The conventional way to revive tea industry would be to cutoff the main overhead costs for RTGs and create a level playing field for all the tea producers


The current decade has been particularly challenging for the RTGs on account of the‘dual cost structure’ that has severely affected their market competitiveness. Their entire business ecosystem has drastically transformed and in conjunction with equally extreme changes in the external environment has put a question on the sustainability of the entire tea industry itself. Climate change has posed a serious impediment to tea cultivation rainfall quantum has gone down its distribution pattern has changed, average temperatures have been increasing YoY, natural water resources have emaciated flash flooding has increased manifold. To add woe to the worry, pests have become more resistant to the traditionally approved chemicals and their onslaughts have increased. The soils have become impoverished and their mineral input requirements have shot up. All of the above, have led to progressive lowering of yields and deterioration in the quality of produce, and in combination with a steady inflationary rise in cost of inputs, have exponentially increased the cost of production of tea.

To make matters worse, the prices in the commodity tea market have not increased commensurately due to a continuously growing supply of low cost tea from the STGs & BLFs.
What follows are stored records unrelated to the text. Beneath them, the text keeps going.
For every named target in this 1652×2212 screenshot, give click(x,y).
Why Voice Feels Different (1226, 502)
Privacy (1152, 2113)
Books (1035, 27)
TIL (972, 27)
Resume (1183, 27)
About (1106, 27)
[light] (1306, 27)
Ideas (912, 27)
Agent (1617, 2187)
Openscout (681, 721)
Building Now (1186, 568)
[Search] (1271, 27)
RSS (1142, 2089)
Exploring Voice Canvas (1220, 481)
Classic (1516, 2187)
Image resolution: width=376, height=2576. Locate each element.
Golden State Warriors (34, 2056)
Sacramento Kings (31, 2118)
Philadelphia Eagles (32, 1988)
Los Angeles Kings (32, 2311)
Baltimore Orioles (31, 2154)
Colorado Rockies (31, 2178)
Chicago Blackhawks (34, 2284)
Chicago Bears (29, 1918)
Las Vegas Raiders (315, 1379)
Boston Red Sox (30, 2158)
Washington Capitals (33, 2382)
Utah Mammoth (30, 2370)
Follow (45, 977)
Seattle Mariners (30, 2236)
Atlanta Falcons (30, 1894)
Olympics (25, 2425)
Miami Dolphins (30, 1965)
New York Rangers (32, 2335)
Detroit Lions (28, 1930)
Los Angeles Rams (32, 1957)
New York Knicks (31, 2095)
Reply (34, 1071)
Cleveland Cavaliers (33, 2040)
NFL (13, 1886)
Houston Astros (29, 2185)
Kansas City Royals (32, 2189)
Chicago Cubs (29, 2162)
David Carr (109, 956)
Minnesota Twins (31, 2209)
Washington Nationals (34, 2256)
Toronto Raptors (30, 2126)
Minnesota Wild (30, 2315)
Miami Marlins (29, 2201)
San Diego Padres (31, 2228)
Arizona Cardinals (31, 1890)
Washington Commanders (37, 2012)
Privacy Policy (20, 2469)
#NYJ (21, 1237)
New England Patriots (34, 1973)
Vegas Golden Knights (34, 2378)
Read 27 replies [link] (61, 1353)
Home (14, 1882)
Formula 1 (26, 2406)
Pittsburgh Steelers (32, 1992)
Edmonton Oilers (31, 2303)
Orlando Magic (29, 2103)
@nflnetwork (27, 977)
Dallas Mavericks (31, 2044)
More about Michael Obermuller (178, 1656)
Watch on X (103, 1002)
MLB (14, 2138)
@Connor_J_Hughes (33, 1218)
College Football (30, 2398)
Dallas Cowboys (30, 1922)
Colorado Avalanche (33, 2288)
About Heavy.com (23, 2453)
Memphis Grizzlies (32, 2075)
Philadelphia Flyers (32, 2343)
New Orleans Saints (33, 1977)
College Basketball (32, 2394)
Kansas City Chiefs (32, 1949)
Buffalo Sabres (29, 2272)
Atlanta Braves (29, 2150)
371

It is sobering to know that this scenario of flat prices and inflated costs has forcibly brought the shutters down on many RTGs, if they have not willingly cut the ties to their fixed assets to remain solvent.

Anwesh Chakraborty, Managing Director & Manager Corporate Strategy

The conventional way to revive tea industry would be to cut-off the main overhead costs for RTGs and create a level playing field for all the tea producers. This would require transfer of all social benefits for workers mandated under PLA to state & central rural welfare schemes, and thereafter universalizing the wage structure across all producer groups(RTGs & STGs). A thorough review of existing legislation and active participation from all key stakeholders are the major pre-requisites. The dual cost structure would be eliminated and would ensure that product quality and process efficiency are the only metrics for competitiveness.

A more unconventional solution is DE-ESTATING. This would entail deconstruction of the existing business structure of the RTGs wherein ownership of existing plantation land bank would be transferred from the plantation managing company to the currently employed workers aggregated together either in the form of Farmer Producer Organizations(FPOs)or Cooperatives. These FPOs/Cooperatives can then operate as STGs, and the RTGs can operate as BLFs. In addition to the elimination of dual cost structure, this would help create a rich micro entrepreneurship ecosystem and subsequently improve the standard of living of the workers. This would also mark the end of the ‘Colonial Plantation Regime’ in its truest sense. Various models of de estating are successfully working in countries like Sri Lanka, Rwanda and Viet Nam.

It won’t be long before nature takes its own path and pulls the curtains down for the Indian Tea Industry, as we know it today considering the fact that RTG big wigs have become unsustainable commercially and many players are in the queue. The powers that be need to BITE THE BULLET and either review PLA and universalize wages or implement de-estating with all due haste to lessen the number of casualties of circumstance, and to create a roadmap for resurgence of the tea industry, and secure the future of 10 million people working directly or indirectly for the industry.